Since I entered the industry it has continuously evolved into consolidation. You see a lot more larger providers. A lot are trying to do rollout strategies or are just trying to get bigger through buying anything.
I think other premium providers of quality should continue to grow because I do believe they are in it for the same reason, which is to provide access to care for people who are in need of services.
I believe there’s still plenty of room for more market participants to help more people.
In your opinion, what do you think it takes for a provider to be able to experience the kind of growth DBH has?
I think what sets us apart is that we make a strong commitment to the customer experience and clinical standards. All else is secondary when the patient is taken care of first.

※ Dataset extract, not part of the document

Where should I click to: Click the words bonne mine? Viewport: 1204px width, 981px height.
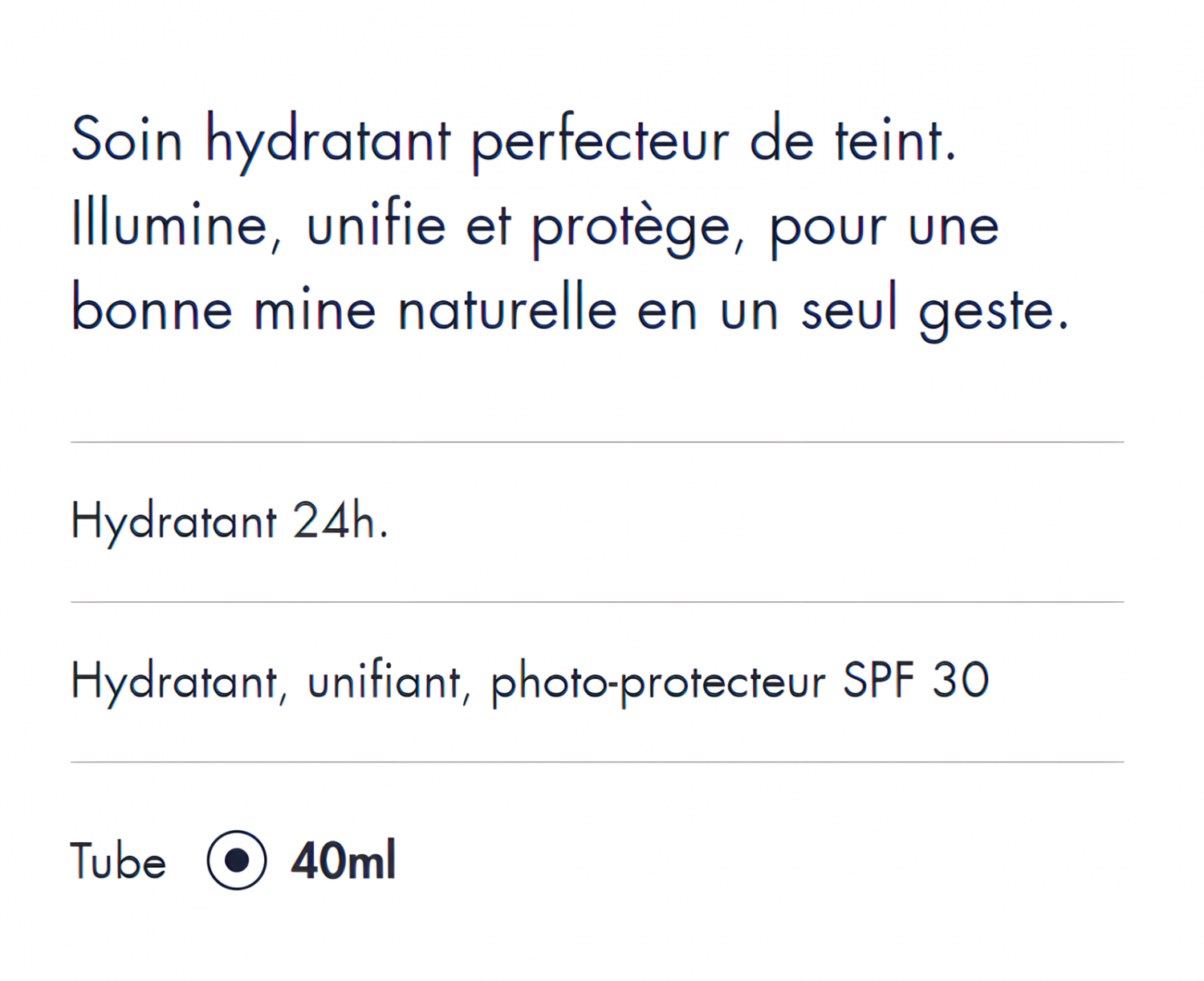(224, 309)
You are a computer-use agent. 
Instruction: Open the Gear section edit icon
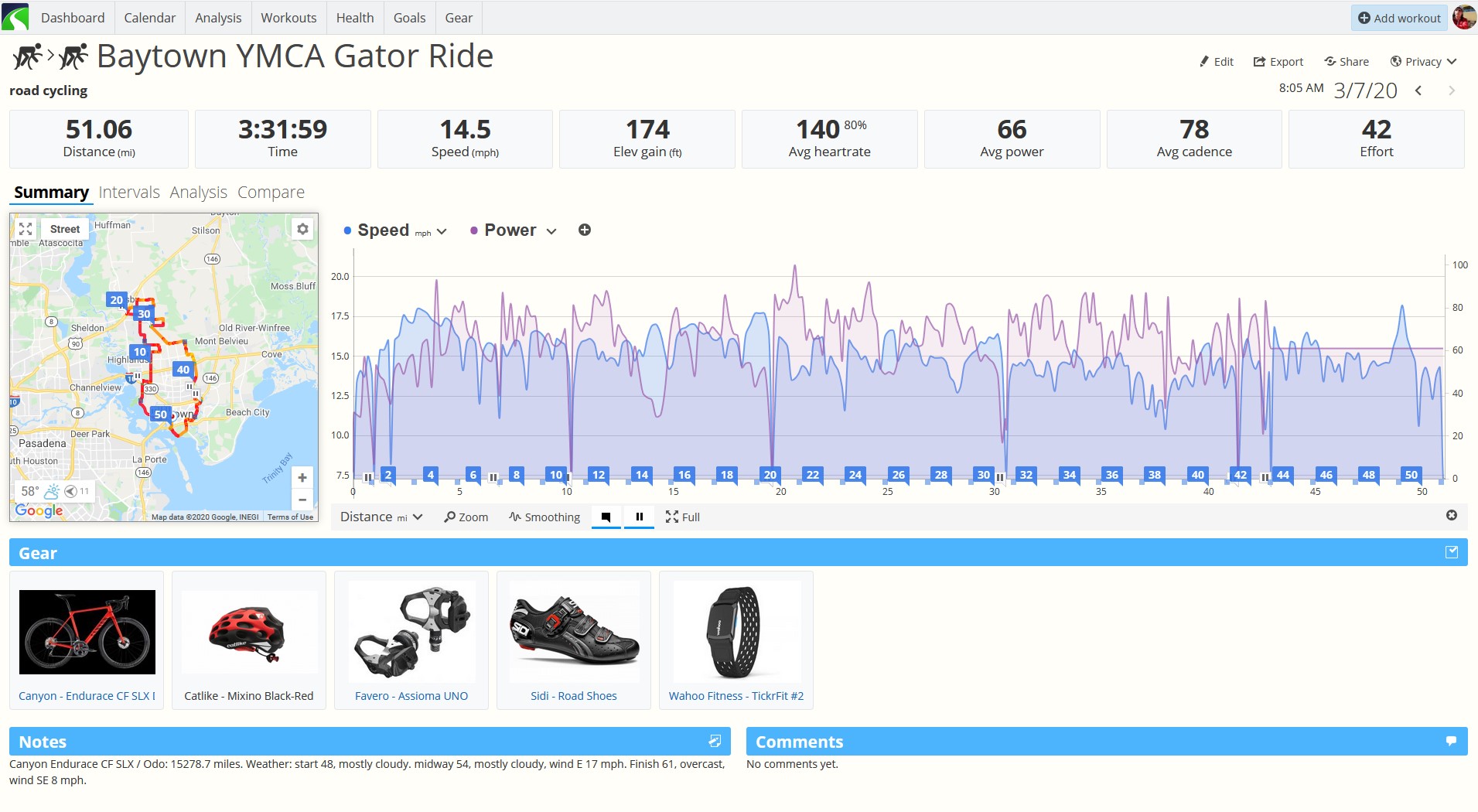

Can you talk about a time when you might have experienced pushback around opening a clinic in a community? How did you convince others that you just weren’t there for a quick buck, if you will, but rather to provide a service to those who truly needed it?
When I was with CRC, we made plans to open up a [MAT] program in Vancouver, Washington. We were met with picket signs and a whole host of hostilities toward entering that market.
Once I had heard the local unrest about entering into the market, we stopped and had community meetings for six or seven months, even though we already had our license to open. People asked questions regarding crime, how the valuations of their homes might be affected and a variety of other different things. We were able to help everybody understand what our treatment was.
There’s a fallacy out there that some communities do not have an issue when it comes to substance. When you ask, “Is there somebody in your family tree that has been afflicted by substance abuse?” you’re hard pressed to have that answer be no.
I do believe that having that conversation is important for us, in that we help people understand what we do and what we attempt to do with each and every individual who enters into our treatment facilities.
Lastly, do you have plans this year for Discovery to expand into other states and regions?
We are looking to get into a 13th — and potentially 14th — state.
Our entry into these markets are looked at not in terms of singular services offered. It is about looking to provide a choice among eating disorder, mental health and substance use services.
We do have some plans on the drawing board.